In June SSAB teamed up with US-based automotive and industrial component supplier Shape Corp to deliver fossil-free steel crash management and body structure systems to market.
“We talk to a lot of different end-users that want to get green steel in their supply chains and they need to understand the other types of technologies and where that green steel could come from, how it would be produced,” Rauwerdink said.
Rauwerdink believes that market fundamentals “will drive a green premium”, adding that he has seen “willingness and desire” for the market to incorporate green steel into their products.
However, Rauwerdink adds that Boston Metal’s goal as a technology developer is to incorporate renewable energy to drive down production costs and maximize efficiencies, keeping the necessity of a green premium to a minimum.
Boston Metal’s molten oxide electrolysis (MOE) process uses renewable electricity to convert all iron ore grades into steel. The process breaks down iron ore in the MOE cell to release pure liquid iron, generating zero carbon dioxide or other harmful byproducts, according to the company.
In a bid to produce emissions-free steel, Boston Metal believes in skipping the green hydrogen step in the steelmaking process.
“Avoid carbon capture and carbon altogether,” Rauwerdink told Fastmarkets. “Our approach is that you can directly electrify steel, and that’s going to be at the billion-ton level. If you’re going to decarbonize [the steel industry] by the decade, you’re going to need a billion and a half tons of steel that comes from ore and do that without emissions.”
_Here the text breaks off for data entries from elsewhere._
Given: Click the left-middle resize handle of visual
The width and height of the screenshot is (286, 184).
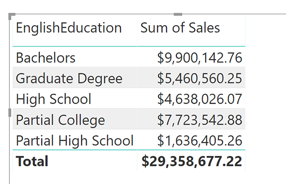Looking at the screenshot, I should [10, 112].
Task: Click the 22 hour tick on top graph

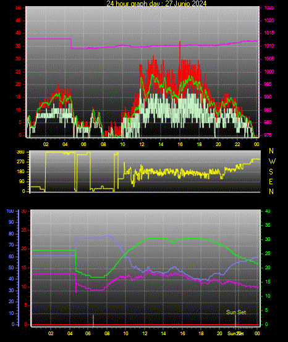Action: tap(237, 144)
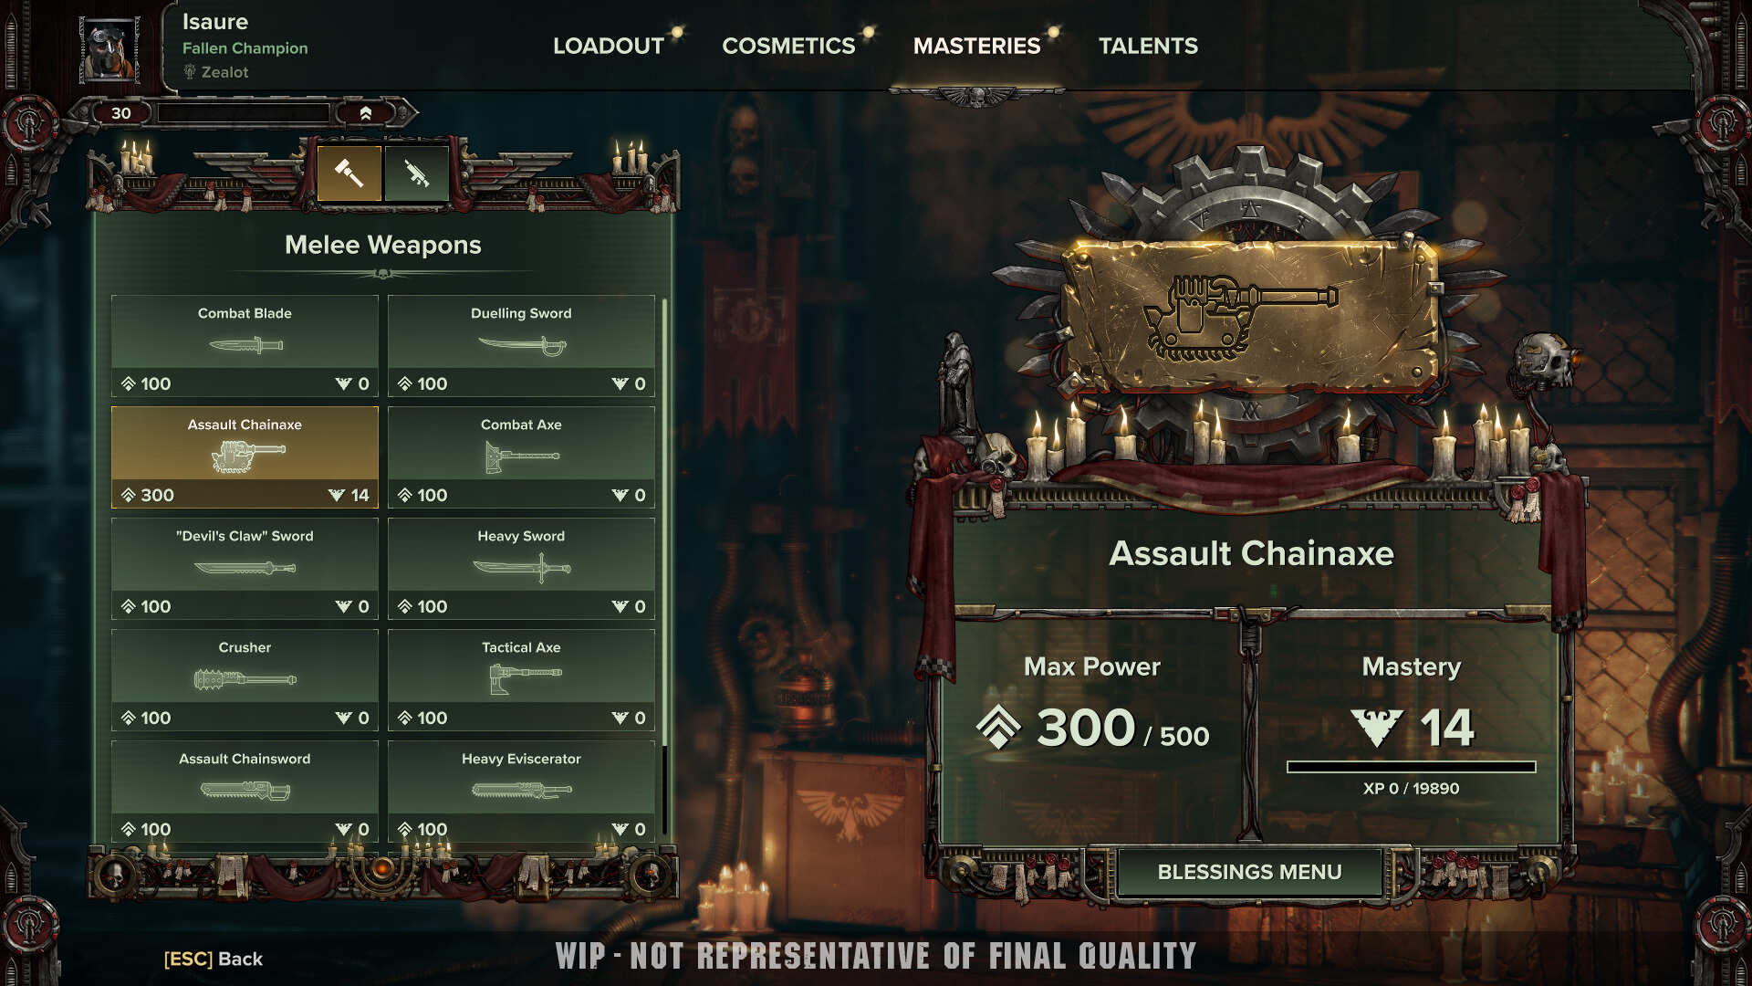Viewport: 1752px width, 986px height.
Task: Open the BLESSINGS MENU
Action: pos(1250,872)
The MOE process also eliminates the need for coke production, iron ore sintering and pelletizing, blast furnace reduction, and basic oxygen furnace refinement, according to Boston Metal.
“The blast furnace is going to go away. One and a half billion tons of blast furnace capacity can be replaced with something that’s green. You need a technology that’s inherently very scalable if you’re going to do that,” Rauwerdink said.
“We’re still certainly in the technology development phase, everything we have commercially for steel is at our development facility. The largest system we have to date is coming online this summer; that will produce about half a ton of steel per day but prove out many of the core scalabilities of the system,” he said.
The firm expects its demonstration plant to go online in 2025, Rauwerdink told Fastmarkets. The facility will house five electrolysis cells operating in a series and produce about 6,000 tons of steel per year.